What I also got to tell the nurse at the insurance company was that I suspected I had a separation of my abdominal muscle which makes me at higher risk for a hernia.  This separation happens from being morbidly obese as well as carrying 4 babies to full term.  And my babies where big squishy 9 pounders.  :)  Also you can get hernias or increase your risk of them developing anytime you have abdominal surgery, of which I have had my bypass but also in 2004 I had my gall bladder removed. By pulling that muscle separation back together, it could help prevent hernias.   I also got to tell her how the extra skin was effecting my ability to exercise.  I told her stories of how I had to strap the skin down to run, or do any cardio with spanx or other binders.  And lastly I bared my soul to her and told her the extra skin was negatively effecting my marriage.  I felt unattractive due to my extra hanging skin and it was effecting my sex life and thus my marriage.  (Please note:  these were MY hang ups.  Tim never once complained or probably even noticed the extra skin.).

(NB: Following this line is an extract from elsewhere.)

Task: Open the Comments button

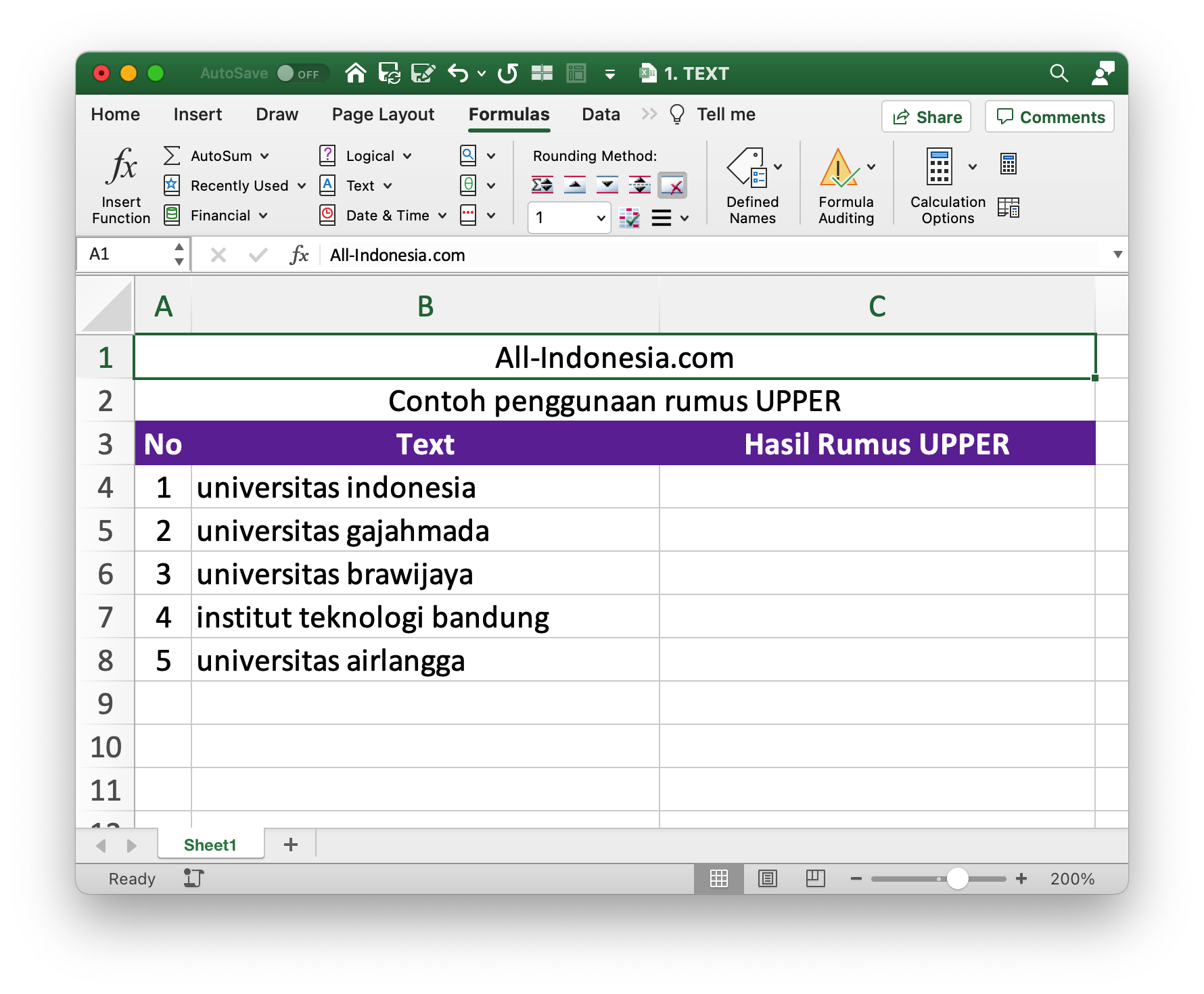Action: [x=1050, y=117]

The nurse told me she had everything she needed to review the surgery and she would be making her decision soon but gave me the standard "it can take 30 days to make a decision".

Again with the waiting.  By this time we were past the middle of December.  I actually told my husband that despite all my efforts it would probably not happen before the end of year (and thus in time for us to use our already paid deductible since my transfusions over the summer were so expensive).  I was doubtful we as a family could come up with the deductible plus our co-insurance for this surgery until the end of 2015 if we couldn't take advantage of what we had already paid in 2014.  So even if I got approval after January 1st I could not have the surgery for another year.  I was sad.  But with my 15 year wedding anniversary on the 18th of December, Christmas fast approaching and my oldest sons 12th birthday coming up on the 29th I just put my disappointment aside and focused on my family and the holidays.